*DATA SUPPLIED*:
────────────────────────────────────────

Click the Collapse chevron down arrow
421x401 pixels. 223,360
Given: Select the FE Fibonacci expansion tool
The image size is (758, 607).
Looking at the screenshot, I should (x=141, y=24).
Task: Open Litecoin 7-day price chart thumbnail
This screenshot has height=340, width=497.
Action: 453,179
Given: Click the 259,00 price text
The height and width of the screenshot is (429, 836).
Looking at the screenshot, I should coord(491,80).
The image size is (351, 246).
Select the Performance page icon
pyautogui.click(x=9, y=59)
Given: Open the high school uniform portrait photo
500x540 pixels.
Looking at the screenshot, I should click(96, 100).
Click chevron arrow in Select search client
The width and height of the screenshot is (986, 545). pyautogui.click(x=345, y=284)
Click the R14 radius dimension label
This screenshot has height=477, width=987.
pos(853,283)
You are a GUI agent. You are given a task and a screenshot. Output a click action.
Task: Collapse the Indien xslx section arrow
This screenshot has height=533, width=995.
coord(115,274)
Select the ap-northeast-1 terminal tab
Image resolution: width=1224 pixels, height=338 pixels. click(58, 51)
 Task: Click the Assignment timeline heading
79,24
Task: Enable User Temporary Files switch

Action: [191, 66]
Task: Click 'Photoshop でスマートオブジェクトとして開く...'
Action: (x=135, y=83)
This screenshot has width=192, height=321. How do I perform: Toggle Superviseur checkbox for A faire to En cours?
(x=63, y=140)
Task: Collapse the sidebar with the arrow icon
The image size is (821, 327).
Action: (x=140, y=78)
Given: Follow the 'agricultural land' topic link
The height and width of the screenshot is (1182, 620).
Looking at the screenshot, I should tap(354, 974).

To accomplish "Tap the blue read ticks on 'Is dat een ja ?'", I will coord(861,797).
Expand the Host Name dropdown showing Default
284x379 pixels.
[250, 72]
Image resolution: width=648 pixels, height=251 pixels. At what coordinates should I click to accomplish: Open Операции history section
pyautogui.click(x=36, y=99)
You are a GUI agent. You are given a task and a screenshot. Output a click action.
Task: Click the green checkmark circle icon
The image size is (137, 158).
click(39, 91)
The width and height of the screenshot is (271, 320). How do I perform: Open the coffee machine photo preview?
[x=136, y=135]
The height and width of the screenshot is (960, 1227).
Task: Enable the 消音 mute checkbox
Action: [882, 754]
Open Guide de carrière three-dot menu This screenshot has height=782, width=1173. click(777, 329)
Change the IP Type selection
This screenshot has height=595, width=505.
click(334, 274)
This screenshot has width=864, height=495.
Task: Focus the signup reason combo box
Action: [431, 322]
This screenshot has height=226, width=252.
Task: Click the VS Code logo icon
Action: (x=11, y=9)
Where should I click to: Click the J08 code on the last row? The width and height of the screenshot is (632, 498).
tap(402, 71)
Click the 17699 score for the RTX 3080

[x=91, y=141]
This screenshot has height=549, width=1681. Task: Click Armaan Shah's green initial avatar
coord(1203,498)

────────────────────────────────────────

*WORK INSTRUCTION*:
Repeat exactly the lines of the listing above, from the one with "500x540 pixels." down to the one with "Click the R14 radius dimension label"; both of those lines belong in the range.

*WRITTEN RESPONSE*:
500x540 pixels.
Looking at the screenshot, I should click(96, 100).
Click chevron arrow in Select search client
The width and height of the screenshot is (986, 545). pyautogui.click(x=345, y=284)
Click the R14 radius dimension label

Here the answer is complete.